Opened 2 years ago

Closed 2 years ago

Last modified 2 years ago

#13181 closed Bug Report - General (Fixed)

ExternalRecorder fails with "resource temporarily unavailable"

Reported by: Marc Rawji <mrawji@…> Owned by: jpoet
Priority: minor Milestone: 29.1
Component: MythTV - General Version: Master Head
Severity: medium Keywords:
Cc: Ticket locked: no

Description

I've been working on an external recorder for a while. It works most of the time, but recently i've been getting new errors.

First, the sequence of calls for a successful play look like this: StartStreaming? StopStreaming? StartStreaming?

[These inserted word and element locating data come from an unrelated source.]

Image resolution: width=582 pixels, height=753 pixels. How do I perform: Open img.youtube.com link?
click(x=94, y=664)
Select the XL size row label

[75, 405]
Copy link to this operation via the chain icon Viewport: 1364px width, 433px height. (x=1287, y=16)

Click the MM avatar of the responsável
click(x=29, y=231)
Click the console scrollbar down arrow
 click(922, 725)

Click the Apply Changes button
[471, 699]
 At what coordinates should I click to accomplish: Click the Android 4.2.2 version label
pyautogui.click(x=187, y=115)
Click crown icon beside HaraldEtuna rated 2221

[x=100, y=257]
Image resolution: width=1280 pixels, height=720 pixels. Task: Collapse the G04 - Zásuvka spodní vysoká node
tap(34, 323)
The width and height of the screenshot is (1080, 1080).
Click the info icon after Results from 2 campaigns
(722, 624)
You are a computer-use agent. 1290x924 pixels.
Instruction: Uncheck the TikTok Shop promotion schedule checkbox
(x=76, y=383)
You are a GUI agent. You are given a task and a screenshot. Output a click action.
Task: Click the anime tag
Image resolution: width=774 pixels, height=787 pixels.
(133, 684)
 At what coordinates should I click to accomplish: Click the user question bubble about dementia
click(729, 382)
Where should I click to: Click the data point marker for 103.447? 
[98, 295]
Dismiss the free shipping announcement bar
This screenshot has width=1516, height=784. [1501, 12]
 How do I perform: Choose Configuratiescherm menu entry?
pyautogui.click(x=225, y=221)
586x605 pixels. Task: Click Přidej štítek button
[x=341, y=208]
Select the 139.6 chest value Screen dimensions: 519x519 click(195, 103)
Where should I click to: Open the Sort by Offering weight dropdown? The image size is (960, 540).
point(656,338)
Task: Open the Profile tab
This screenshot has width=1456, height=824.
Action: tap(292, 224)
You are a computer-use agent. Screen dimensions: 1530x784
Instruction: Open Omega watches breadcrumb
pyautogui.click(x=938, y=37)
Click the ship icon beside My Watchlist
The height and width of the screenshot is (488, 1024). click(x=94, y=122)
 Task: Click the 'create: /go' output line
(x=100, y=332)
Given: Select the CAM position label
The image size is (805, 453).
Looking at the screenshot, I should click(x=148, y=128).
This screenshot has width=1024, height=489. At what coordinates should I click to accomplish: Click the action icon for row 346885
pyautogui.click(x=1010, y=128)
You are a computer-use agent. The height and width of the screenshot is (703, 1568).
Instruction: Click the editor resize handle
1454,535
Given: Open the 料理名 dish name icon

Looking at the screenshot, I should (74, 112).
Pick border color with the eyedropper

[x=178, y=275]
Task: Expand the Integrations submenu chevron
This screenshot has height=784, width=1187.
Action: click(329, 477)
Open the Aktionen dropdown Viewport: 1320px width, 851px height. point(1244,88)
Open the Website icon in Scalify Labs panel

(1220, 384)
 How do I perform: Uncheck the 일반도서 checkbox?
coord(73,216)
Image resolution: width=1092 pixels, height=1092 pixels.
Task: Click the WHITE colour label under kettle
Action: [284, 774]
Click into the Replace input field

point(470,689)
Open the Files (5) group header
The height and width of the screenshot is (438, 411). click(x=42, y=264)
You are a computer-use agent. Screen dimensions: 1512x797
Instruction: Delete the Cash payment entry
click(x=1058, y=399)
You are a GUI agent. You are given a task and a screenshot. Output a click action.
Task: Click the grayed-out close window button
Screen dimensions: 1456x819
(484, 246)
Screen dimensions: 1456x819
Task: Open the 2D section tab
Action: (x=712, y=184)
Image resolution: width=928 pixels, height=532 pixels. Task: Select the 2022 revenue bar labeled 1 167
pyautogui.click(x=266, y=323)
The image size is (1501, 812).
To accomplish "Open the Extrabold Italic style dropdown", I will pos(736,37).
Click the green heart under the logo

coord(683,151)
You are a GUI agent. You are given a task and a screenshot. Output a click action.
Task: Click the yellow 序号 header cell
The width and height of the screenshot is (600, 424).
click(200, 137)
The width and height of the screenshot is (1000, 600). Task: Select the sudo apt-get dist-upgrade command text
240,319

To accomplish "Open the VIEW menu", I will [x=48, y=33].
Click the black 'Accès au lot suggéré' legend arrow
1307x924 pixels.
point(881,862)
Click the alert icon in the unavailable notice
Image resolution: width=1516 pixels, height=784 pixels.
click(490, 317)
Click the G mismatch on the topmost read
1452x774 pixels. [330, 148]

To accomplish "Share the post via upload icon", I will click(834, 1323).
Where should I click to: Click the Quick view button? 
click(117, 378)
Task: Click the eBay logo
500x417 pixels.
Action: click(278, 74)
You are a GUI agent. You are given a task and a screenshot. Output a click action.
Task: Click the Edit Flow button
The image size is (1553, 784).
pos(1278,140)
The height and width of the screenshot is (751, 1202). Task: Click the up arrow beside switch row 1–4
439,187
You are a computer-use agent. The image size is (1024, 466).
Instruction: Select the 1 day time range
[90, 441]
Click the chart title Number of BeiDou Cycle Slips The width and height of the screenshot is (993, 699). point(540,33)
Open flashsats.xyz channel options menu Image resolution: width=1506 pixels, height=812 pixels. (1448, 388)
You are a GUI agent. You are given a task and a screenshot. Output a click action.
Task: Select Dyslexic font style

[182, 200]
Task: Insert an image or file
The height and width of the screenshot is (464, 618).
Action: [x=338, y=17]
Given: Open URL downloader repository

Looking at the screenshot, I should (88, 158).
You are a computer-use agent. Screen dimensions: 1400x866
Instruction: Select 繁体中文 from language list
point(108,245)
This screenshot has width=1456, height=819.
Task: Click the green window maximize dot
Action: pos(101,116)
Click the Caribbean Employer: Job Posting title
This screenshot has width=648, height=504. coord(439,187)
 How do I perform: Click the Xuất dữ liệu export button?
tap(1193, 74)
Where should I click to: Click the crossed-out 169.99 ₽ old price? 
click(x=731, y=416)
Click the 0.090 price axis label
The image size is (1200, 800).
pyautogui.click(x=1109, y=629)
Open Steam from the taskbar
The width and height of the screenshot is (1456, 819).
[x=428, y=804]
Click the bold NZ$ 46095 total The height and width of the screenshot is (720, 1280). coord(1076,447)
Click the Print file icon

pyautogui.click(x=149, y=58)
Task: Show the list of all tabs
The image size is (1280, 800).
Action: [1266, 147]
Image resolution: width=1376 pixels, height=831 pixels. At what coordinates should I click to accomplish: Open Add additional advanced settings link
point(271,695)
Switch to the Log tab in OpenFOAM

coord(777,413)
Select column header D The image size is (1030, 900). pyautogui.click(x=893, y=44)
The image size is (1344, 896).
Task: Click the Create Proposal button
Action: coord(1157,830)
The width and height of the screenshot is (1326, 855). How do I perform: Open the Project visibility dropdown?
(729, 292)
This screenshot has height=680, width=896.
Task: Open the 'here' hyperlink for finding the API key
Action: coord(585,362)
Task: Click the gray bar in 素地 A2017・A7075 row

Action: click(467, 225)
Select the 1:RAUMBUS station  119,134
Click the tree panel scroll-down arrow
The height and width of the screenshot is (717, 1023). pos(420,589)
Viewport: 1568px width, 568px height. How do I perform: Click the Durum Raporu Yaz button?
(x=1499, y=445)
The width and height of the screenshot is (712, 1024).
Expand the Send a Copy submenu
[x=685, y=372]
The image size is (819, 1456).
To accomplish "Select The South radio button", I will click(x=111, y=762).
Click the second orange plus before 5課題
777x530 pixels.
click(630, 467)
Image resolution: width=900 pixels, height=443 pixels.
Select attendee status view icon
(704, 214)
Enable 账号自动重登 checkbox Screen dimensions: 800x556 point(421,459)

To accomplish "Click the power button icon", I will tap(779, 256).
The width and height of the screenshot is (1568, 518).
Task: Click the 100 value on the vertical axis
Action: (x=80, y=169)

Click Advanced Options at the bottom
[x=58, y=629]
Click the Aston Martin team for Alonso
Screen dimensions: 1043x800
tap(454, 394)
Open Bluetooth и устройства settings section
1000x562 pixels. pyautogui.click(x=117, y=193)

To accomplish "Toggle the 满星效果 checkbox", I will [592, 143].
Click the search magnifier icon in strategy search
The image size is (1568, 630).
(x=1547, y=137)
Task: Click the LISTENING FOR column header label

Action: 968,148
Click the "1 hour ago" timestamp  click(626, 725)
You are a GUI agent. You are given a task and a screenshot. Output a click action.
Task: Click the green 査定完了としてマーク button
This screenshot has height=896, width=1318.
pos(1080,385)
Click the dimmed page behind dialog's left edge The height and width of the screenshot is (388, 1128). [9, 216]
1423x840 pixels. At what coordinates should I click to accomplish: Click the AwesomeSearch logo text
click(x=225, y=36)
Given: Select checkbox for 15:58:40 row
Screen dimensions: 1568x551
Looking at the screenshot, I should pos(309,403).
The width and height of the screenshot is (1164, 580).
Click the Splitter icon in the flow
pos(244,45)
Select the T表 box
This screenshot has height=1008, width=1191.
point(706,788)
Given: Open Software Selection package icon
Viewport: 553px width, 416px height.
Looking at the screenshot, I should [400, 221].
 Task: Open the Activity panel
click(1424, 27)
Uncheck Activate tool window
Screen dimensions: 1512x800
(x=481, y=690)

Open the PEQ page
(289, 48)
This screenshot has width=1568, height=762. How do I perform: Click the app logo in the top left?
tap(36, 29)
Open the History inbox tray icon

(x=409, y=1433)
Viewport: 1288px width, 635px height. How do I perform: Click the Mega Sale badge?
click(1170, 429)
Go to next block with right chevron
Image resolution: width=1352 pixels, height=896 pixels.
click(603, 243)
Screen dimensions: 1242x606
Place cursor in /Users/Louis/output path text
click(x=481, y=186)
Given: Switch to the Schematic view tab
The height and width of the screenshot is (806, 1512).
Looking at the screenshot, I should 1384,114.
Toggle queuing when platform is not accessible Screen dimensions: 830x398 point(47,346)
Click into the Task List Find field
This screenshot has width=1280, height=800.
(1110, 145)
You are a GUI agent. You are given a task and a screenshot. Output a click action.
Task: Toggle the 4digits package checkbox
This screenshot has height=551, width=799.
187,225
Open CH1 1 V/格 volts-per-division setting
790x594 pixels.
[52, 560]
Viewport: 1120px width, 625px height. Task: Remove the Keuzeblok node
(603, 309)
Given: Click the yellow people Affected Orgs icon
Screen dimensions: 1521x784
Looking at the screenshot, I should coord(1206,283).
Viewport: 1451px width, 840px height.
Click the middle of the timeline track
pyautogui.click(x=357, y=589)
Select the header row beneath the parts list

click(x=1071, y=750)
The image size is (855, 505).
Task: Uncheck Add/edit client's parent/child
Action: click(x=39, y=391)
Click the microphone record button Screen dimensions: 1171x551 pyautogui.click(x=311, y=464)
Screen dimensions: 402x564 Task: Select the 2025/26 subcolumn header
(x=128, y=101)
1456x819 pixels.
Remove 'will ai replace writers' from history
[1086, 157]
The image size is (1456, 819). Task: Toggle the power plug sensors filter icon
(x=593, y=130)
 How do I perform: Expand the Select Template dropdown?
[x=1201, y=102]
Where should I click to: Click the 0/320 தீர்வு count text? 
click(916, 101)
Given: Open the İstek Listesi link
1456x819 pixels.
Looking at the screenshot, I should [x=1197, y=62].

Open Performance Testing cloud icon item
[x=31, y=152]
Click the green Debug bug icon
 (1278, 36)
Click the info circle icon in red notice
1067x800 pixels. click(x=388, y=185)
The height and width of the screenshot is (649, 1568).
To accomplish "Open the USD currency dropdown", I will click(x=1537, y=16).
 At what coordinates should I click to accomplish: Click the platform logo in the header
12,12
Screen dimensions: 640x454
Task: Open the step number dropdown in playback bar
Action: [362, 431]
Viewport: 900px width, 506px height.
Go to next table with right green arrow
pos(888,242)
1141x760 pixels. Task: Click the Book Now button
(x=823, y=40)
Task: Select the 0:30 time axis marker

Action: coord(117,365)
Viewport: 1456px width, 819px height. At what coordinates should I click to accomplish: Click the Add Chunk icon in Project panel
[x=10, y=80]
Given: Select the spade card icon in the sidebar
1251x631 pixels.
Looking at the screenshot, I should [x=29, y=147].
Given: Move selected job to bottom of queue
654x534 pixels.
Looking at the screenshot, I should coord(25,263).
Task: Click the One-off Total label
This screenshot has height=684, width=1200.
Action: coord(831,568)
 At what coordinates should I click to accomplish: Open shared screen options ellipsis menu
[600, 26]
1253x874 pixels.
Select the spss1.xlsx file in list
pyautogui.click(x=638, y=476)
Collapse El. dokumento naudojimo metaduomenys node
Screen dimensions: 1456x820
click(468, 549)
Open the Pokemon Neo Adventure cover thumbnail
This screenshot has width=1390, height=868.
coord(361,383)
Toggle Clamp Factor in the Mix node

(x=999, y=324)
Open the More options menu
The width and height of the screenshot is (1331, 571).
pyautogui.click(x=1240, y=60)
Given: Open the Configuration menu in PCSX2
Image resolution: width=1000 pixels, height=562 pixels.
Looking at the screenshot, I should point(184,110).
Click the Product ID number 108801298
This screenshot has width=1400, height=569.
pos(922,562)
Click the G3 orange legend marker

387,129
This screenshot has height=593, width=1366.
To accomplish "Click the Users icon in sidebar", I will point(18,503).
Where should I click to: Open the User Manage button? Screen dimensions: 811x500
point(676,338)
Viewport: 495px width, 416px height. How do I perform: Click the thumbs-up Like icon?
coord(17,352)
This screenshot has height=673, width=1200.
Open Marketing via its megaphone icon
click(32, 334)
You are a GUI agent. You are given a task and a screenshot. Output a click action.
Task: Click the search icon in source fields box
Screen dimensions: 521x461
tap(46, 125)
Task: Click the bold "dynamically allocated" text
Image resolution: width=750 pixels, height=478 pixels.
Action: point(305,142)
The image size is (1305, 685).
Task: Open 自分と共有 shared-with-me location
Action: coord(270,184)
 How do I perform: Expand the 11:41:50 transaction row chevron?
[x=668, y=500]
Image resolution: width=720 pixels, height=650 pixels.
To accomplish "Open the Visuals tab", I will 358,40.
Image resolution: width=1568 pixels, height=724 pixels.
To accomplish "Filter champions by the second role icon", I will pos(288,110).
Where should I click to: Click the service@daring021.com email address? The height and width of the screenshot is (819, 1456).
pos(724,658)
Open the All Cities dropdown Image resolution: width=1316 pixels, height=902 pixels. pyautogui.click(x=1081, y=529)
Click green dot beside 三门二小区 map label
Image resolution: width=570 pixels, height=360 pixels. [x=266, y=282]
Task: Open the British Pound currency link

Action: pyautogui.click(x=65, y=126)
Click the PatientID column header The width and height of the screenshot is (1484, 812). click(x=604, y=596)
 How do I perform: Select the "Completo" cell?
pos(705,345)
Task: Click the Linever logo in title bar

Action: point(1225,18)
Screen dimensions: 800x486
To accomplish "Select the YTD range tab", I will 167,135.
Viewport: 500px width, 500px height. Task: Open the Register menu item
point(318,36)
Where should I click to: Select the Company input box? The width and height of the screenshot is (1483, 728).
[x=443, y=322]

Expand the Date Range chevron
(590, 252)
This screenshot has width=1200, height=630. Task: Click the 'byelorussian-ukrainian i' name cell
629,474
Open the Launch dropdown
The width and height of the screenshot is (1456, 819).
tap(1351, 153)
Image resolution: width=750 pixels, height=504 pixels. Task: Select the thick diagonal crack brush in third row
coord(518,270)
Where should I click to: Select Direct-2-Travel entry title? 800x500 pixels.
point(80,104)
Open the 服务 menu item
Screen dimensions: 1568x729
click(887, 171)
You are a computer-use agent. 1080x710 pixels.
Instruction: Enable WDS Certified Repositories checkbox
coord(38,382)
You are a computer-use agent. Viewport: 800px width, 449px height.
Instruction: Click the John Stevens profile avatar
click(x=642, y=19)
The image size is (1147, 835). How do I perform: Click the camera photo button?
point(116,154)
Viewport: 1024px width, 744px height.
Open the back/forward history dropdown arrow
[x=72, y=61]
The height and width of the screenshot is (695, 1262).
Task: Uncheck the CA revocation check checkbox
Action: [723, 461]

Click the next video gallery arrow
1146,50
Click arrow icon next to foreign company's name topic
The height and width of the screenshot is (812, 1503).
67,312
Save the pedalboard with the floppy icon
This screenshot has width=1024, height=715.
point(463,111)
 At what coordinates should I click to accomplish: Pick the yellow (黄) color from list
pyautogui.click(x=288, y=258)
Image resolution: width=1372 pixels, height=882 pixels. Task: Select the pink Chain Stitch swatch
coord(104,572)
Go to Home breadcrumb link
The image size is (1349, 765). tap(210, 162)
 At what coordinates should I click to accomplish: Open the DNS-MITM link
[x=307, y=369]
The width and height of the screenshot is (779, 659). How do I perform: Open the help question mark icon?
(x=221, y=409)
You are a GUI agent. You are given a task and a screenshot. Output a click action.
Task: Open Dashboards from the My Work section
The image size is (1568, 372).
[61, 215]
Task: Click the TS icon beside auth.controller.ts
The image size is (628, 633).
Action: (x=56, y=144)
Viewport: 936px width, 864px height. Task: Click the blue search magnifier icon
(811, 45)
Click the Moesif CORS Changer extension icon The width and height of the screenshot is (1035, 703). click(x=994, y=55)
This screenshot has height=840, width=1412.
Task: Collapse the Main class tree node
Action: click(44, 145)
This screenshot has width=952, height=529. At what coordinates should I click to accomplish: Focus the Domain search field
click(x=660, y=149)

There's only a few milliseconds between the StopStreaming? and the 2nd StartStreaming?, so my code allows for it and that seems to work just fine... The StopStreaming? in the logs below is probably a red herring.

My problem below is that I am getting a "Resource temporarily unavailable (11)" when mythtv is trying to read from the stdin (the stdout of my program with the video stream)

This seems to happen from this call: https://github.com/MythTV/mythtv/blob/master/mythtv/libs/libmythtv/recorders/ExternalStreamHandler.cpp#L125

The STDIN stream is configured to be non blocking, so the errno 11 isn't unexpected: https://github.com/MythTV/mythtv/blob/master/mythtv/libs/libmythtv/recorders/ExternalStreamHandler.cpp#L343

I am not sure what to change to keep this from happening.... it fails about 50% of the time, which is annoying.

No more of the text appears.